The two biggest challenges with growing perfect carrots are seeding and weeding. This article will provide some solutions two both of these challenges so that you can grow long and straight carrots!
Soil preparation and requirements
- Carrots like loose, well-aerated soil that’s been worked quite deeply with a broadfork (include link) (article – the benefits of a broadfork)
- Carrots don’t like high nitrogen fertiliser or excessive fresh manure. Evidence of either of these problems can be seen by hairy roots forming on the carrot
- The crop is not a heavy feeder, and fertilising with compost once every two years seems to be enough to meet its needs
- Make sure your soil is free of stones. Stones obstruct the path of carrot roots, which can result in a stunted and misshapen crop.
- Carrots do not transplant well and require direct seeding
- Plant seeds 3 to 4 inches apart in rows that are as straight as possible. Five rows can be planted within a 30 inch wide bed. This is best done using a direct seeding tool like a Jang Seeder
- Since carrots take a long time to germinate (usually 8-15 days) it is important the soil surface be kept very moist so that it does not harden or dry out by the time the fragile plants emerge
- Carrots grown from seed take between two and four months to mature depending on the variety
Weed control and carrots:
With soil preparation done correctly the biggest hurdle you will face with growing perfect carrots will be good weed control. Carrots are prone to weed infestation problems due to the prolonged germination time of the seeds. The best weed control strategy for growing carrots is pre-emergence flame weeding
What is pre-emergence flame weeding and how do you do it?
Flame weeding works well with the stale seedbed technique which involves
- Preparing seedbeds a few weeks prior to the seeding date to allow the weeds in the top few inches of soil to germinate
- Usually the top soil surface would be shallowly cultivated again using a hoe to destroy the emerging weeds
- By using the flame weeder as an alternative to the cultivation using a hoe you reduce the stirring action of the soil which prevents buried weed seeds from coming up to the surface
- This can be further improved by directly seeding your carrots into the prepared seedbeds around one week after preparation directly into a bed with young weeds emerging.
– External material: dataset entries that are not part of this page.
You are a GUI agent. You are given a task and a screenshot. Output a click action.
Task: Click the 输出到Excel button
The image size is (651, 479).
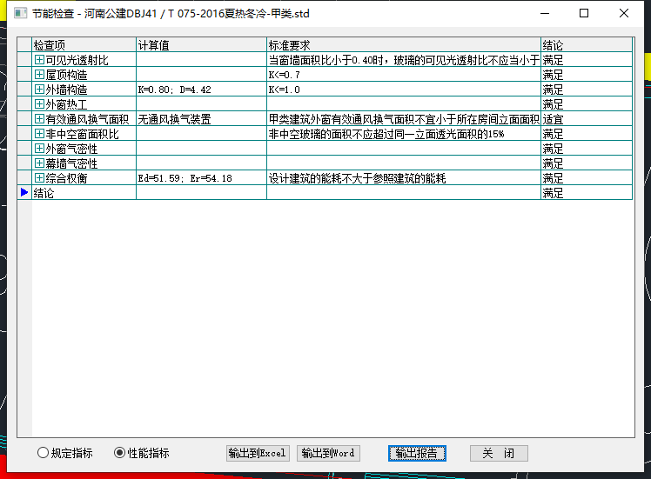[x=257, y=453]
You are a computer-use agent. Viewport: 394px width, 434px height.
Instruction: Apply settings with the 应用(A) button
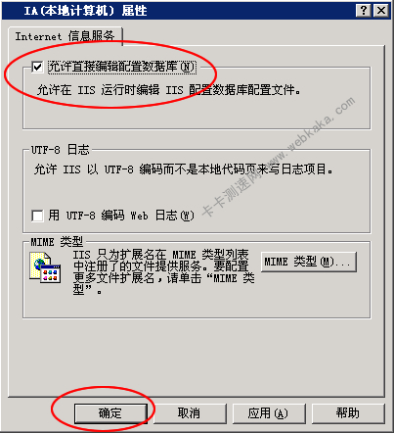(x=268, y=413)
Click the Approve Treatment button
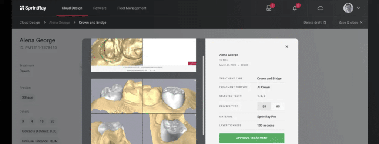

Now, relying on knowing your germination dates of your crops (ie. carrots emerge 8-15 days after seeding), flame weed your bed just prior to carrot germination day.
- This provides essentially a weed free bed for the carrots to thrive in and minimises your labour by removing the need to cultivate the bed
- Jean-Martin Fortier, author of the best-selling book – The Market Gardener believes that “pre-emergence burning in the ultimate way of providing weed-free beds for slow germination crops that are direct seeded such as carrots, beetroot and parsnips”
- Carrots develop their colour at the same time meaning they can be harvested as soon as they look good to eat
- Carrots should be mature and ready to harvest after 2-4 months – you can decide when to harvest depending on the size of carrot you want
- Watering the soil right before harvest makes carrots easier to loosen up out of the ground with a fork
- Carrots can remain stored in the soil for quite some time but if you notice your carrots have split you can assume the carrots were left to long to harvest
How do you store fresh carrots?
- You may leave mature carrots in the soil for temporary storage if the ground will not freeze and pest pressure is minimal
- To store freshly-harvested carrots, twist off the tops, scrub the dirt off under cold running water and let dry
- Place in a cool space – or our favourite preference is in a coolroom powered by a Coolbot (click here for $20 discount!) and Air conditioner. More info about Coolbots can be found here.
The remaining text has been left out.